La hora de los libros ha llegado. La Feria del Libro de Sevilla (FLS) arranca el jueves en la Plaza Nueva, en una edición que tendrá destinatarios especiales: el público infantil y juvenil. Ante la ausencia de estudios o análisis sobre la lectura, aprovechamos la ocasión para acercarnos a algunas prácticas que se están llevando a cabo en la ciudad en estas franjas de edad.

POR Sonia Domínguez / Sevilla, 26 ABRIL 2016

Todos a la plaza. Esa es la consigna con la que la FLS prepara cada año un calendario de actividades con el que atraer a la Plaza Nueva a lectores habituales, y otros no tanto, para participar en la llamada “fiesta de los libros”. Será del 28 de abril al 8 de mayo.

El objetivo es congregar a la sociedad sevillana en torno a las 39 casetas de librerías, editoriales e instituciones y, a través de alguno de los seis espacios previstos, mostrar el panorama creativo y lanzar un alegato compartido.

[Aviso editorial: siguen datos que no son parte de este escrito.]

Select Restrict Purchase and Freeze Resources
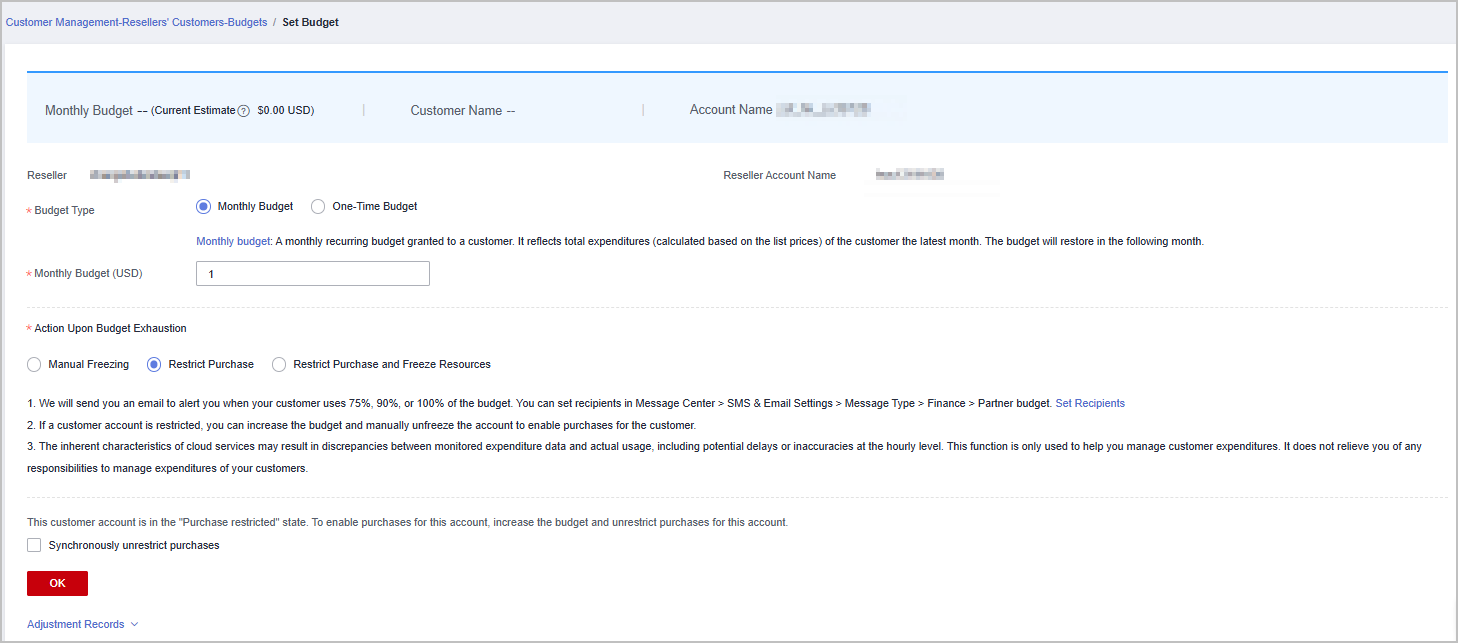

Todos a los libros.

La edición de este año está dedicada a la literatura infantil y juvenil (LIJ), leitmotiv de muchas de las actividades: desde la conferencia inaugural de Antonio Rodríguez Almodóvar (Literatura infantil, más que entretenimiento) hasta el encuentro de booktubers, pasando por el perfil de algunos de los premiados (Eliacer Cansino y Manuel Garrido) y por el espectáculo Cervantísimo, a cargo de La Compañía Barataria.

Por la plaza pasan milen de niños durante la Feria del Libro FUENTE: FLS

Por la plaza pasan miles de niños durante la Feria del Libro. Imagen de archivo de la FLS

Sin adentrarnos en el maremágnum de firmas y actividades, la idea inicial es contextualizar y conocer cuál es la realidad que envuelve a esa temática. Tratar de responder a la pregunta de cómo leen los más pequeños y los jóvenes en Sevilla es tarea imposible en tiempo y medios porque no existe ningún tipo de radiografía lectora de la ciudad que sirva de punto de partida.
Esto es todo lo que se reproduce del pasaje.